What to produce: Please repeat, exactly as written, the line containing "The image size is (690, 388)." and every line after it through the end of the records below.

Pixel coordinate grounding data:
=======

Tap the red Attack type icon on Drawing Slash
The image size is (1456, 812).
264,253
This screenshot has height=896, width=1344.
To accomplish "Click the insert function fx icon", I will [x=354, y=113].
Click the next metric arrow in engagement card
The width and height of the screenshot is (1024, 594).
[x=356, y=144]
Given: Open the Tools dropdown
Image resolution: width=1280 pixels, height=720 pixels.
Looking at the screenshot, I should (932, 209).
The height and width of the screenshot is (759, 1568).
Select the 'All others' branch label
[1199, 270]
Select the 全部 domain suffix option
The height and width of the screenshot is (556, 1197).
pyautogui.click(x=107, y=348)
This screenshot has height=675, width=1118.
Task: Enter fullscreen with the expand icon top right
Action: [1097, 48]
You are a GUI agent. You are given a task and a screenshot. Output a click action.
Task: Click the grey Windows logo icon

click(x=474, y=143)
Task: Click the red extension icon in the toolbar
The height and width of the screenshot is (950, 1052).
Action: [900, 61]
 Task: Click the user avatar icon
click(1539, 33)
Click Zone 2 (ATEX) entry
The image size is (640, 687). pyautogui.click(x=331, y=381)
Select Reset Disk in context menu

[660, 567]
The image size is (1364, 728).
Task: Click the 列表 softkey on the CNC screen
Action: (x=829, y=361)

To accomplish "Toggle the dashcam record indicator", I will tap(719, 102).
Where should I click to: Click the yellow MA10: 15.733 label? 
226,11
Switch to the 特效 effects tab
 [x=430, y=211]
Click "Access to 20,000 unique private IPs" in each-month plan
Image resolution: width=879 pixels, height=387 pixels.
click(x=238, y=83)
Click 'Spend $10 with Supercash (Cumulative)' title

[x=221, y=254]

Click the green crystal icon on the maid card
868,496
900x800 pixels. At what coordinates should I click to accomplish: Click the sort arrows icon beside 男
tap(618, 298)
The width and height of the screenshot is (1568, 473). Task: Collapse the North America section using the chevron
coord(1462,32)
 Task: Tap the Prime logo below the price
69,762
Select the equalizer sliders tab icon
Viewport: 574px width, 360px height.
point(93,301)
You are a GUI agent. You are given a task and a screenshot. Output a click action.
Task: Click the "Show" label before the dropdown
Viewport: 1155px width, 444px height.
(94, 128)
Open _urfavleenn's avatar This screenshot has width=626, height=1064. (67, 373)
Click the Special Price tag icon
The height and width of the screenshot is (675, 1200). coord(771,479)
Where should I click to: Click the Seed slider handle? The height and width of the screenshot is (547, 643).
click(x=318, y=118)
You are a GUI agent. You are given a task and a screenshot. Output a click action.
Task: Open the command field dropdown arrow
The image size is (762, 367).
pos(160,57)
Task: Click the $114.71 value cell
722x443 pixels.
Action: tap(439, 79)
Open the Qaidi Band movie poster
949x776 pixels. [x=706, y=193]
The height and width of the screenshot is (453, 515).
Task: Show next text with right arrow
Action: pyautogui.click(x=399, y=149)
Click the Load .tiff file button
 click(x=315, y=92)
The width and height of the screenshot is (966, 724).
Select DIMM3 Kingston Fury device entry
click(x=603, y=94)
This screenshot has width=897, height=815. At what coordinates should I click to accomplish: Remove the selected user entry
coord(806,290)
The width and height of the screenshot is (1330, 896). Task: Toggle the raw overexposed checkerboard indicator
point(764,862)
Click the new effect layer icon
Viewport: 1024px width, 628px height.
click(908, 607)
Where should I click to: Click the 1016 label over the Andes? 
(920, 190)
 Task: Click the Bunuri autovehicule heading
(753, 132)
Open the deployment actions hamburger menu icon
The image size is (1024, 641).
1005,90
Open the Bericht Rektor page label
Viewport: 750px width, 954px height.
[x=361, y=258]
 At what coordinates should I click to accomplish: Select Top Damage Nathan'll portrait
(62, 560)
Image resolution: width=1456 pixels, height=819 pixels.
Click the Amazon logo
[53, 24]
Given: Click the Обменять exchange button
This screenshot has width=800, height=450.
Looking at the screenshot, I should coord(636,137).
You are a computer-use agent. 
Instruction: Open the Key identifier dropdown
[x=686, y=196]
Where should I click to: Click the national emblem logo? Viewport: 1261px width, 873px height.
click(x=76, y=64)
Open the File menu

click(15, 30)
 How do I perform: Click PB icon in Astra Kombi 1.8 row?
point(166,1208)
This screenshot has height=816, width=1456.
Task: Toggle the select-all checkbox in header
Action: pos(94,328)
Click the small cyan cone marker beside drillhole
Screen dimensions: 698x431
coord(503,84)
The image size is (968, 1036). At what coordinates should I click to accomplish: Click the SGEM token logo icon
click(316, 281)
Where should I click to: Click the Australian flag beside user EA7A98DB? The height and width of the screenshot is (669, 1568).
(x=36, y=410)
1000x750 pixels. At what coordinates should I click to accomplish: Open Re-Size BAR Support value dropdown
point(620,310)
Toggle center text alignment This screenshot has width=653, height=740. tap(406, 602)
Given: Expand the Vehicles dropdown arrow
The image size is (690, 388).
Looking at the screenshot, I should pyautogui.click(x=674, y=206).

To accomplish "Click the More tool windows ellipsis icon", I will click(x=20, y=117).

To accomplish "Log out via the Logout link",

=======

Written answer:
The image size is (690, 388).
Looking at the screenshot, I should pyautogui.click(x=674, y=206).

To accomplish "Click the More tool windows ellipsis icon", I will click(x=20, y=117).

To accomplish "Log out via the Logout link",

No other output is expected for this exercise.